Here are some records. Transcribe all of them exactly.

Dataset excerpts
>>>>
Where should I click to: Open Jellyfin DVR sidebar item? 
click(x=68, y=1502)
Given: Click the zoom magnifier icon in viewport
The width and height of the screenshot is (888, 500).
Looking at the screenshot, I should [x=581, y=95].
<<<<
- **Task solution**
Where should I click to: Open Jellyfin DVR sidebar item? 
click(x=68, y=1502)
Given: Click the zoom magnifier icon in viewport
The width and height of the screenshot is (888, 500).
Looking at the screenshot, I should [x=581, y=95].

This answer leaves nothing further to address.